Replace "sidebar" with "side panel" in everything from the start of the entries below down to the line containing "[1179, 232]", leaving all else unchanged and omitting the pictures.
-- start of Exercise material --
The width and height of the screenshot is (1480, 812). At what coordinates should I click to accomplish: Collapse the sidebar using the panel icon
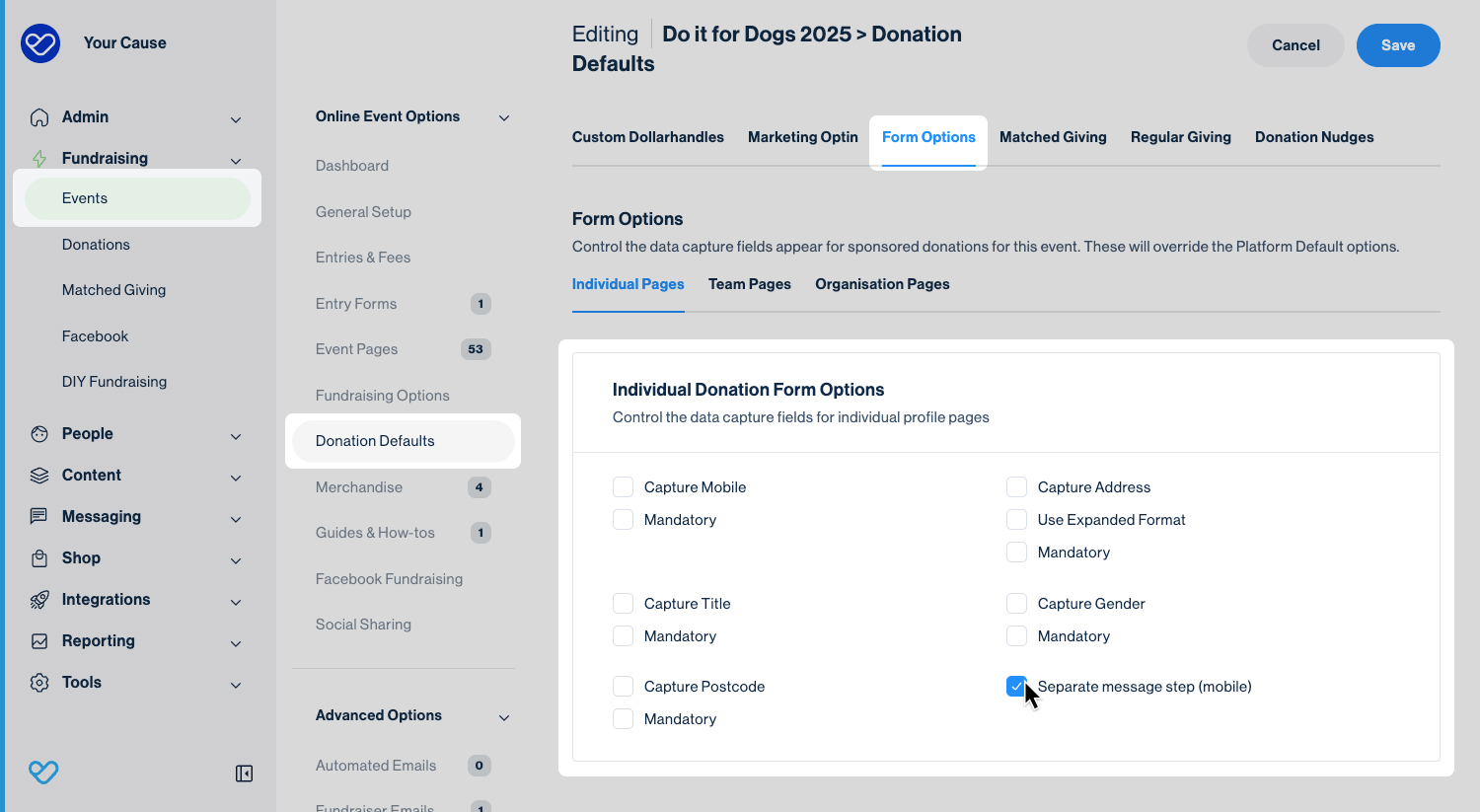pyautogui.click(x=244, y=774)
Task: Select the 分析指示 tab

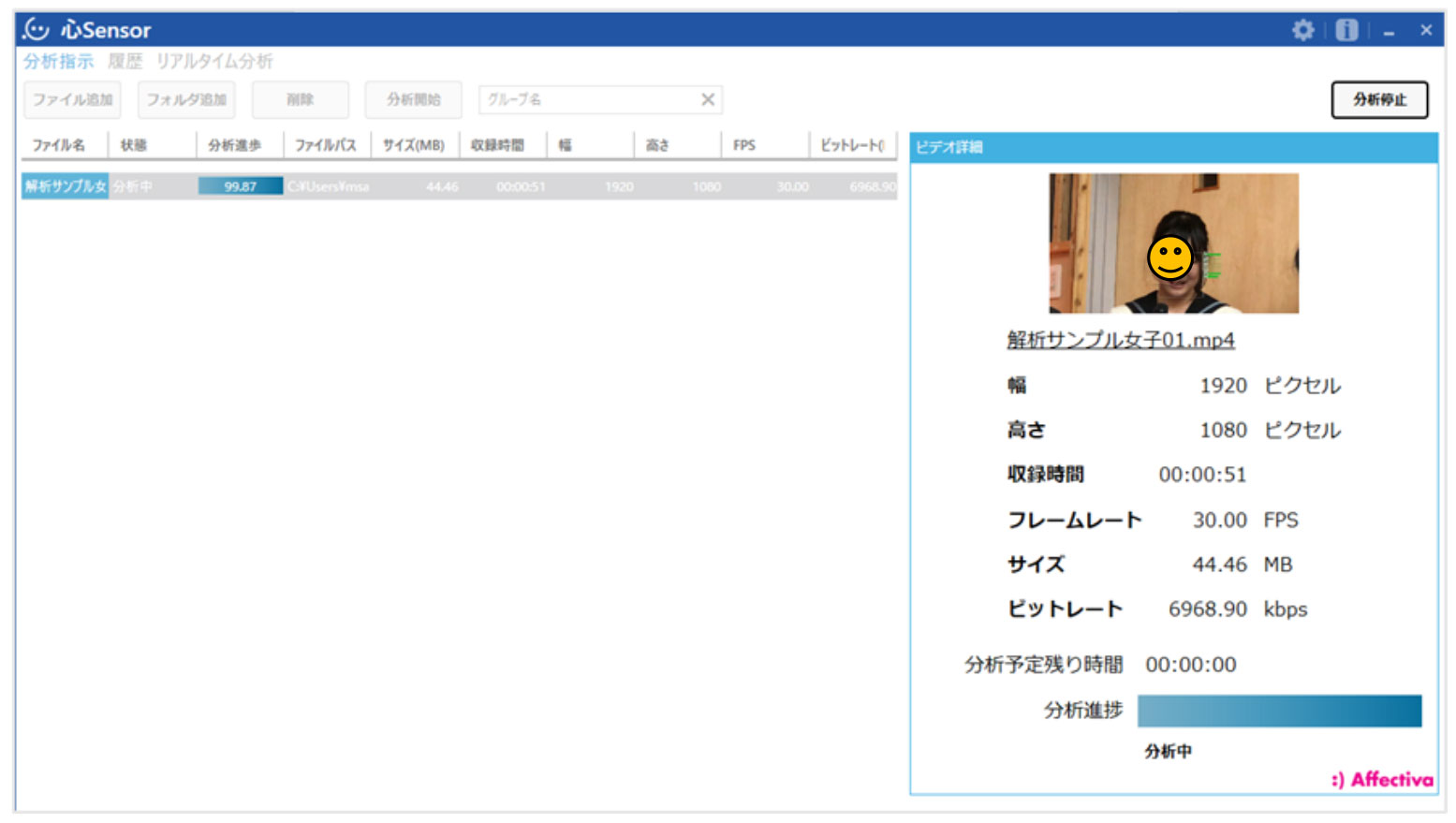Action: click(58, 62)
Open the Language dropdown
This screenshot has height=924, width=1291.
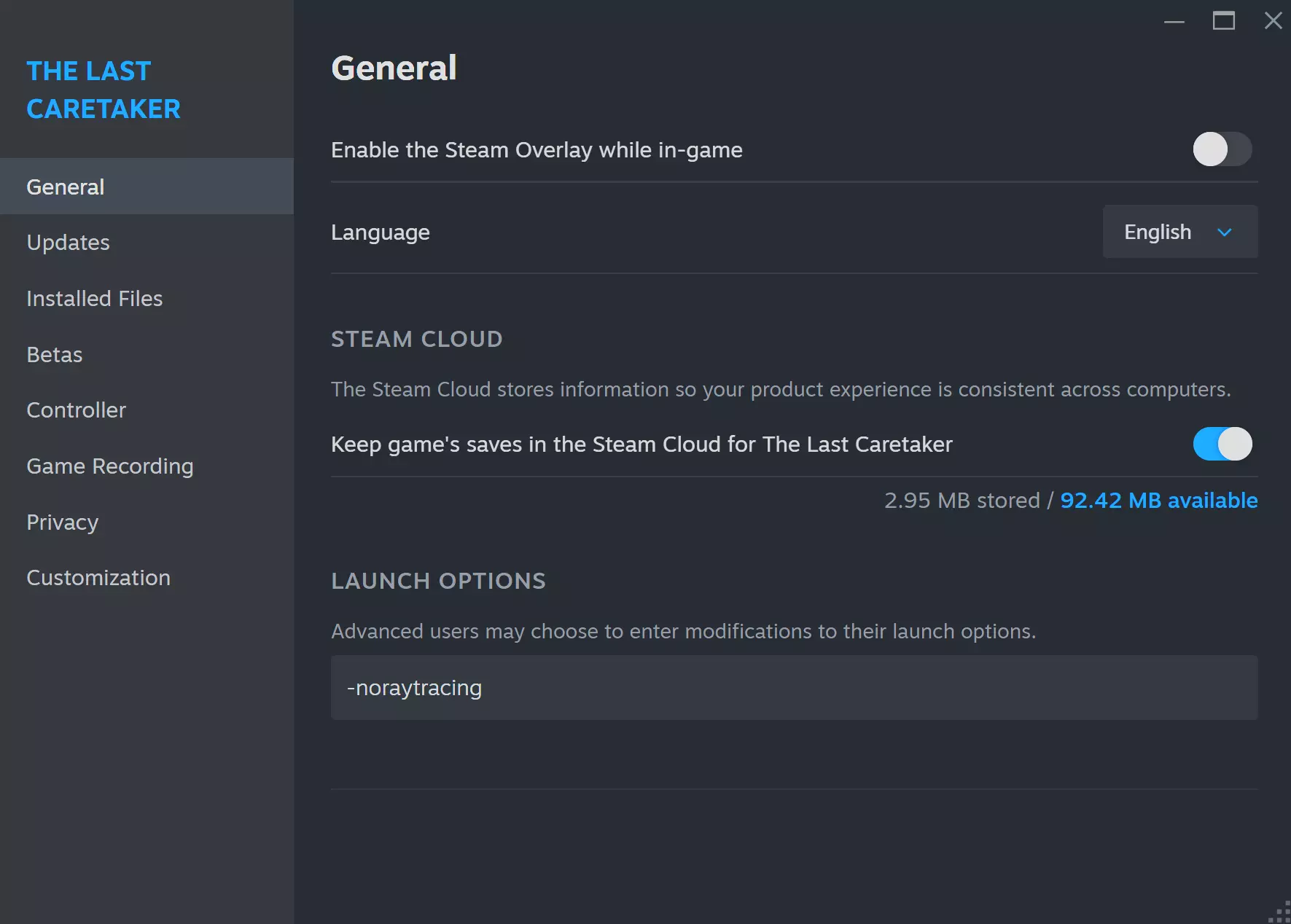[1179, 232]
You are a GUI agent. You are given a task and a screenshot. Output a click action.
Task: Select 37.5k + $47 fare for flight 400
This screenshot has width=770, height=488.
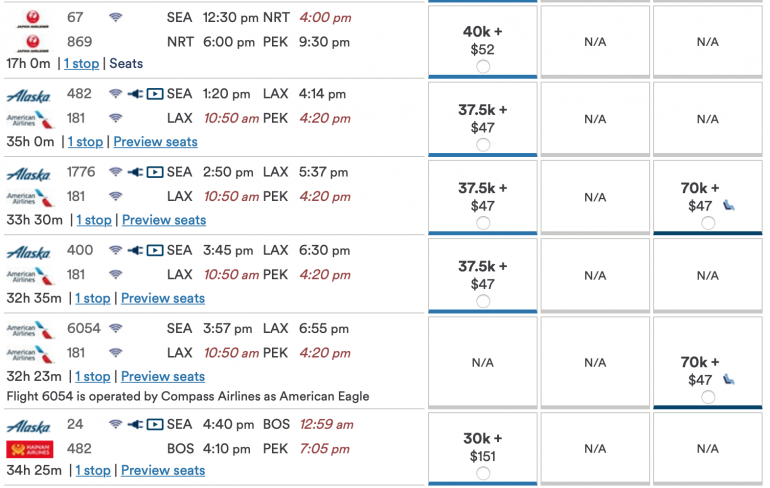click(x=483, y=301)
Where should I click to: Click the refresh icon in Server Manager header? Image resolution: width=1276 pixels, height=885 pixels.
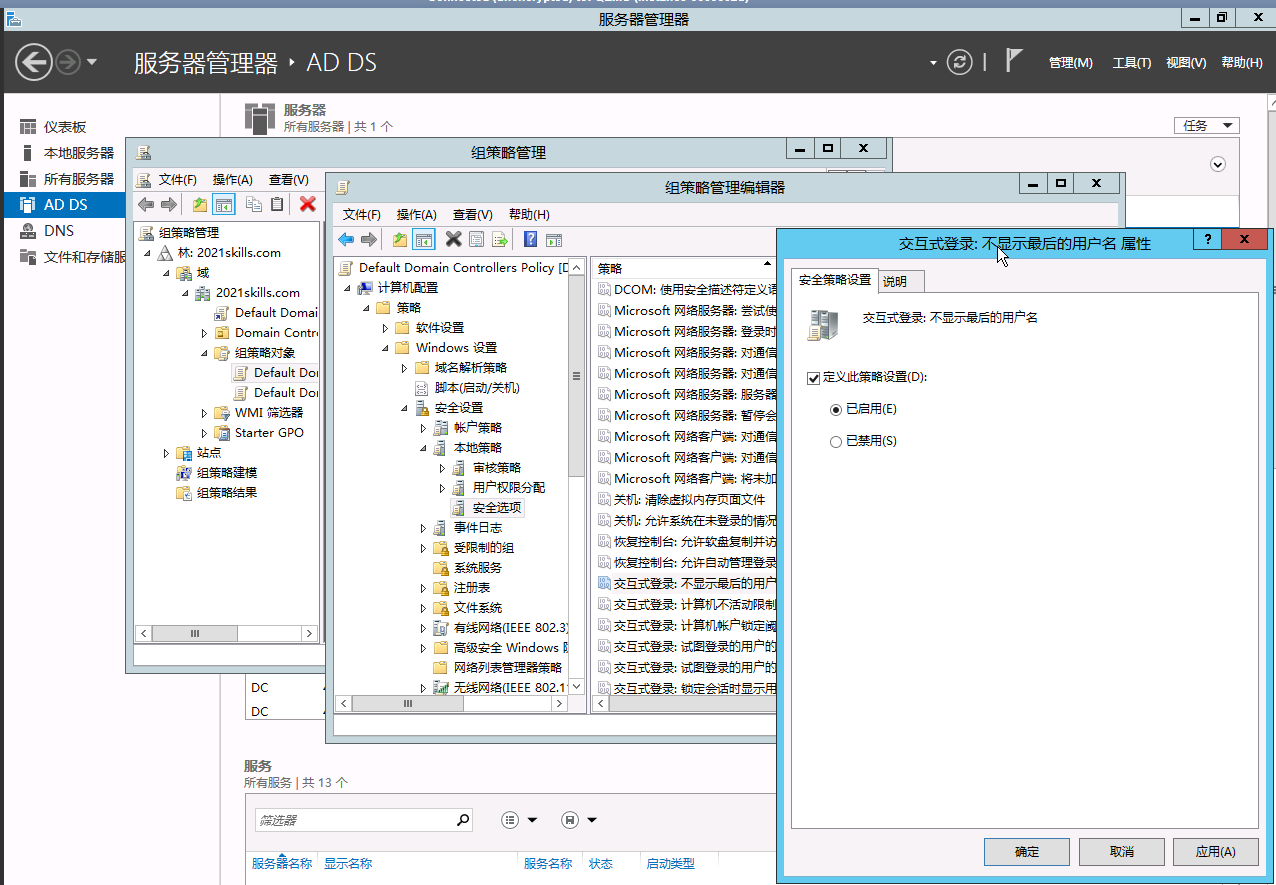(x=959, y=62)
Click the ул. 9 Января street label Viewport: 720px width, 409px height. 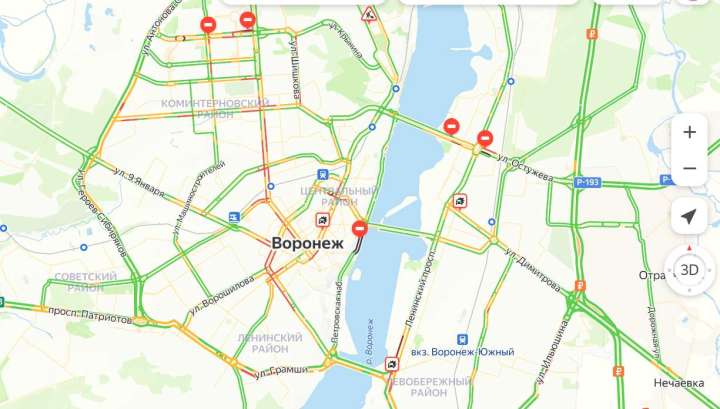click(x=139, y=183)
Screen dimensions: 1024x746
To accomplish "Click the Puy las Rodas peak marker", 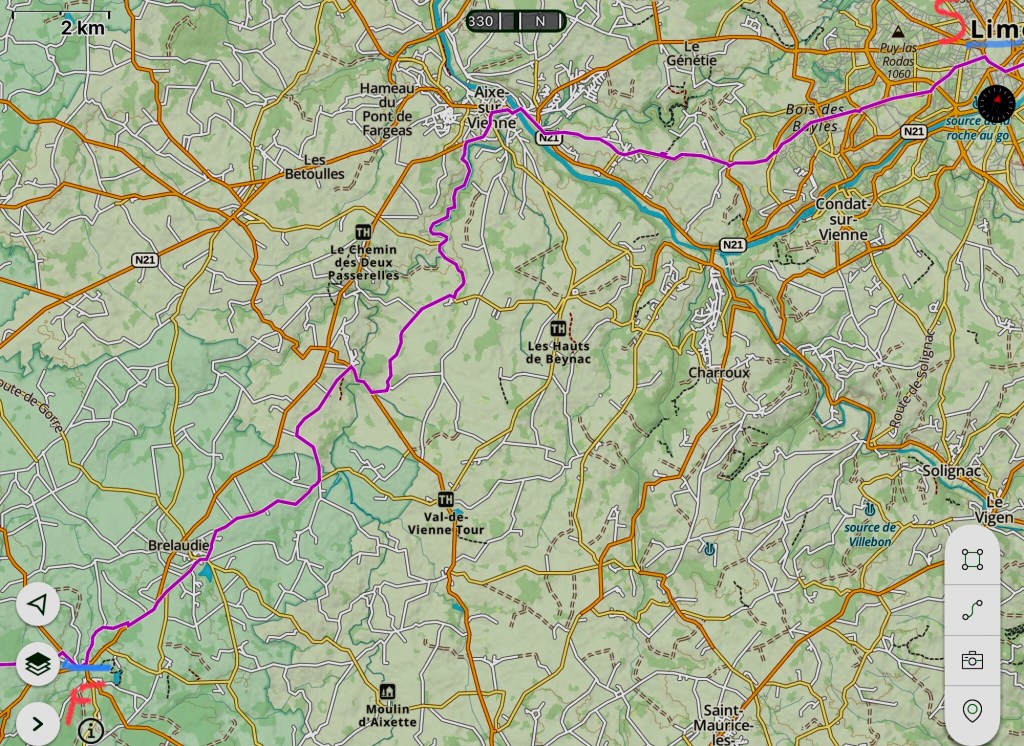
-- end of Exercise material --
• [Answer to the task]
The width and height of the screenshot is (1480, 812). At what coordinates should I click to accomplish: Collapse the side panel using the panel icon
pyautogui.click(x=244, y=774)
Task: Select the 分析指示 tab

Action: click(58, 62)
Open the Language dropdown
This screenshot has height=924, width=1291.
[1179, 232]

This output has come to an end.